Write the next part of the passage on valley fever below, starting after its final sentence.

- Excerpt to read:
--

Coccidioidomycosis, commonly known as valley fever, is a fungal infection caused by Coccidioides immitis or Coccidioides posadasii. The fungi are common in limited states in the U.S. such as Arizona, California, Nevada, New Mexico, Texas, and Utah. It's also found in Northern Mexico, and selected areas in Central and South America. The rate of coccidioidomycosis infection in these areas is from 10 to 50 percent of the population.
The fungi reside in the soil and lay dormant until the rainy season. The spores that these fungi produce are the ones able to cause infection on humans and animals that inhales them. However, not everybody who inhales the spores will develop an infection: more than half of them may show mild to even no reaction to the fungi. People of Asian, Hispanic, and African descent and those whose immune system is compromised are the only ones most likely to get ill.
The three forms of coccidioidomycosis are acute, chronic, and disseminated valley fevers.
Symptoms of coccidioidomycosis
Different forms of valley fevers have different symptoms. The disseminated form of the disease which is the worst form of all has the most severe symptoms. A patient may develop lung nodules, skin ulcers and lesions, skull, spine, and other bone lesions, inflamed knees and ankles, and he or she can develop meningitis. This form of valley fever is the deadliest.
Acute valley fever patients on the other hand may show flu-like symptoms such as fever, cough, headache, fatigue, muscle and joint pains, which can occur 1 to 3 weeks from inhalation of the fungal spores. Pimple-like rash may also appear on the back, chest arms, and the legs.

--

- Extracted records:
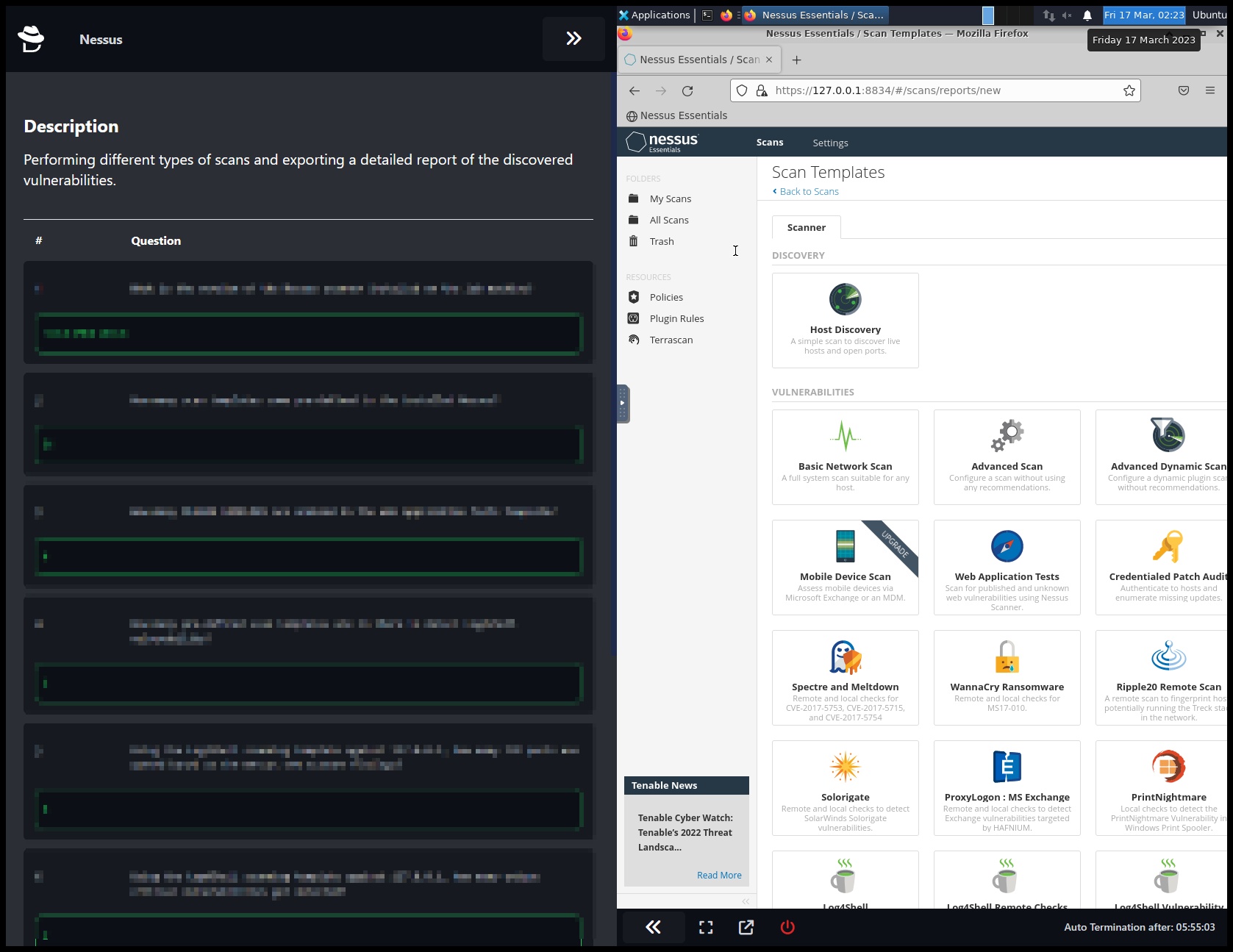The width and height of the screenshot is (1233, 952).
Task: Collapse the Nessus sidebar using bottom chevrons
Action: (746, 901)
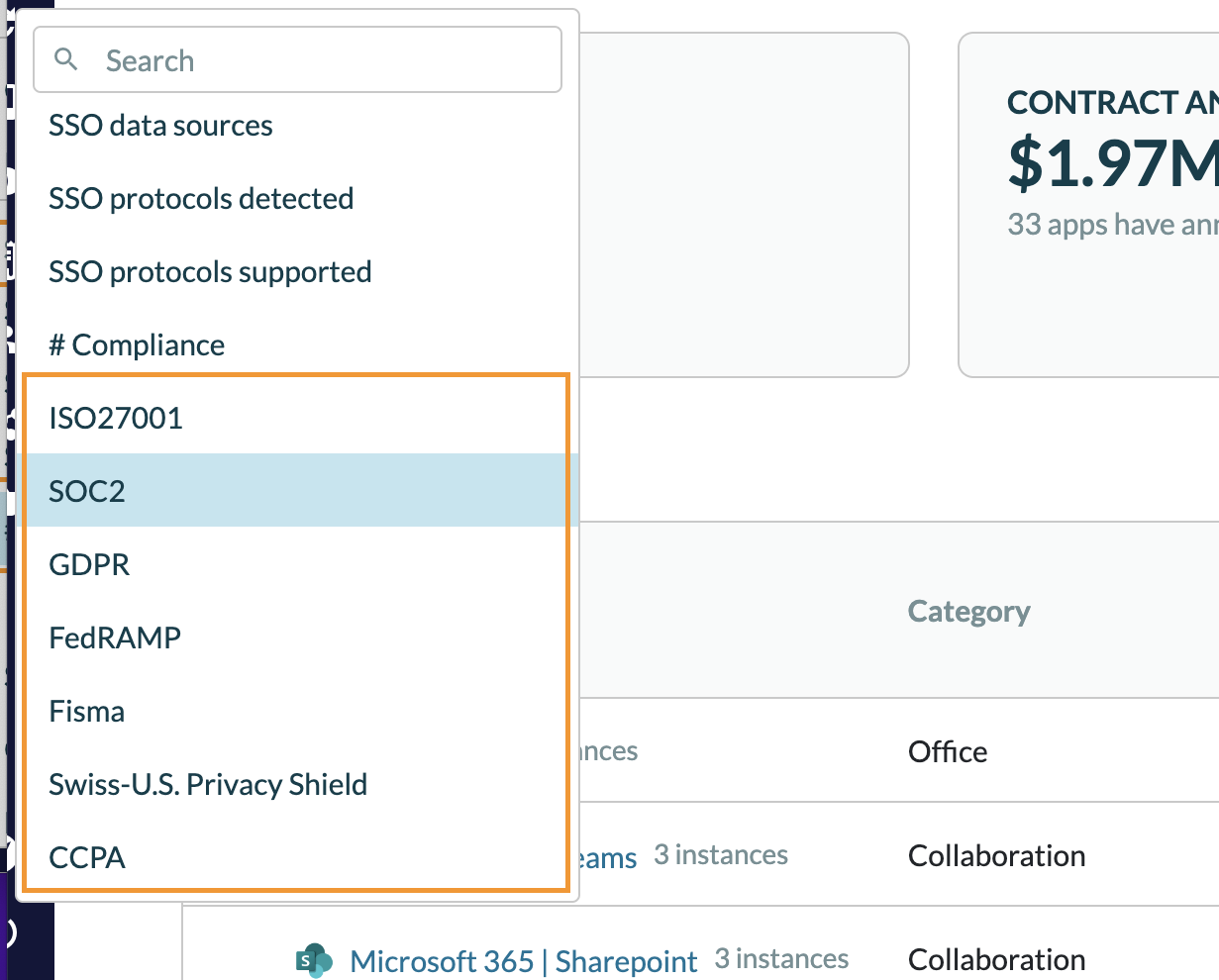The width and height of the screenshot is (1219, 980).
Task: Click the SharePoint app icon
Action: coord(314,960)
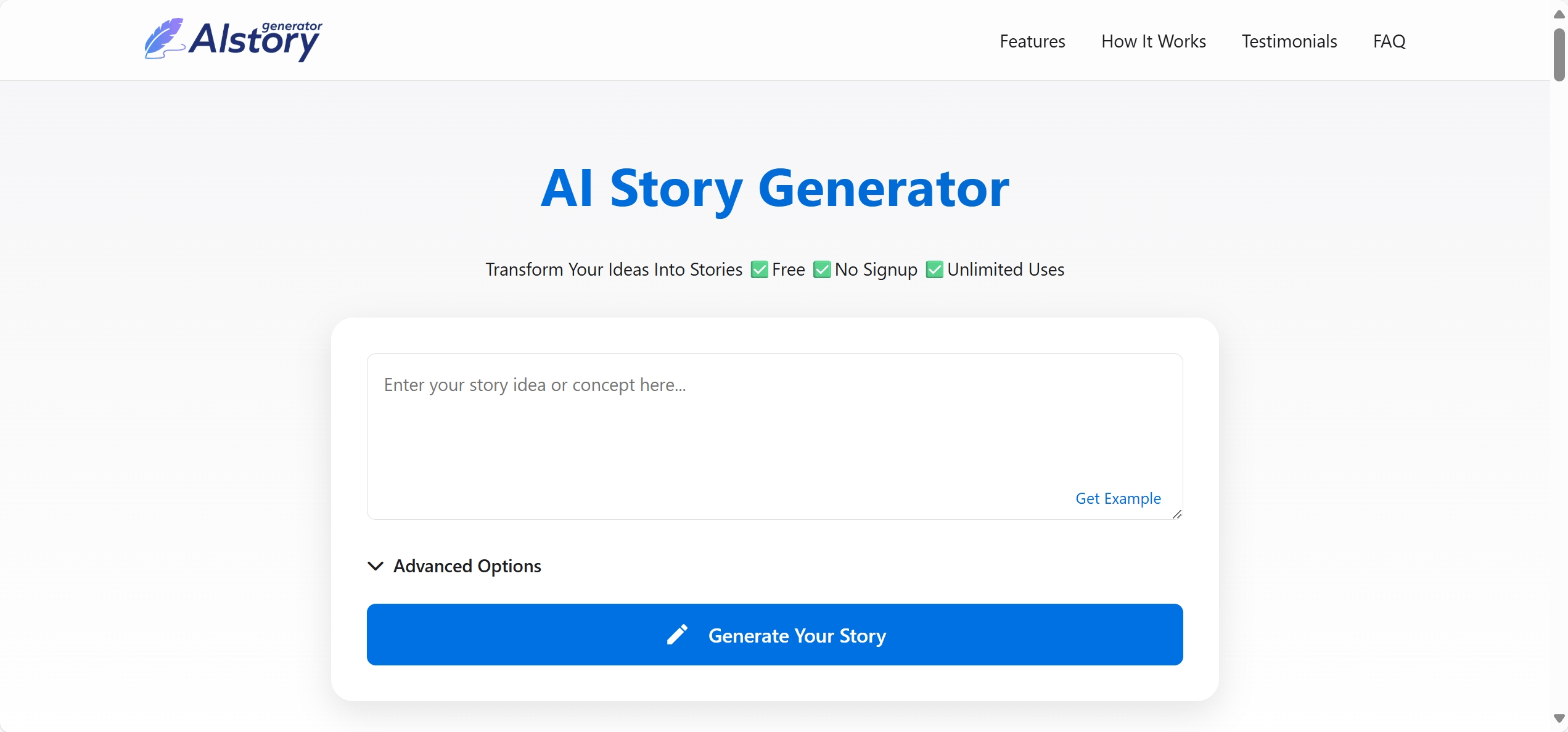Click the green checkmark beside No Signup
This screenshot has width=1568, height=732.
point(822,269)
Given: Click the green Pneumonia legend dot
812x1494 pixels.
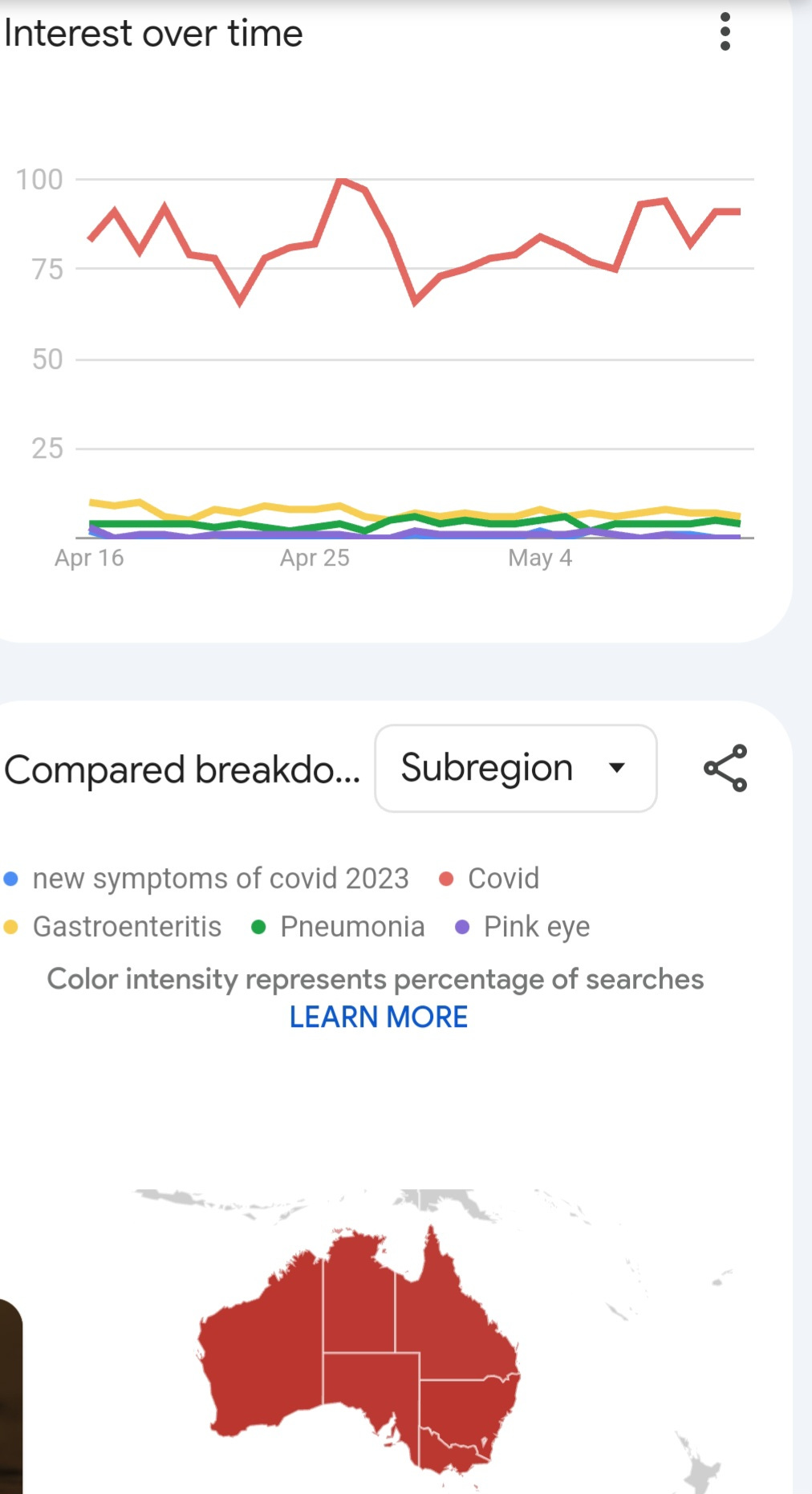Looking at the screenshot, I should coord(258,927).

--

- Written answer:
The chronic form of coccidioidomycosis can manifest as later as 20 years after inhaling the spores. The patient could develop pneumonia and symptoms similar to tuberculosis like low fever, weight loss, and cough, blood in sputum, lung nodules, and chest pain.
Complications of coccidioidomycosis
People with weakened immune systems like HIV/AIDS patients and those with Asian, Hispanic, and African descents are prone to develop complications. Severe pneumonia and ruptured lung nodules are some examples of these complications. The latter can cause collapse lungs, which needs corrective surgery and chest tube thoracotomy to relieve the pressure building around the lungs.
Disseminated valley fever can cause multiple organ damage due to the infection affecting several organs of the body. It can lead to skin ulcers and bone lesions, heart inflammation, joint pain, urinary tract problems and even meningitis.
Treatment and prevention from coccidioidomycosis infection
For mild cases of valley fever, bed rest, proper diet, and fluid intake are enough to wait out the disease. In severe cases or people with high risk of developing complications, however, antifungal is given to kill the fungi and antibacterial to eliminate secondary bacterial infection. The common antifungal drugs used to treat coccidioidomycosis are fluconazole and itraconazole. In serious infection, a patient is given intravenous antifungal such as amphotericin to treat the infection. Most people who have fought valley fever develop immunity to the disease.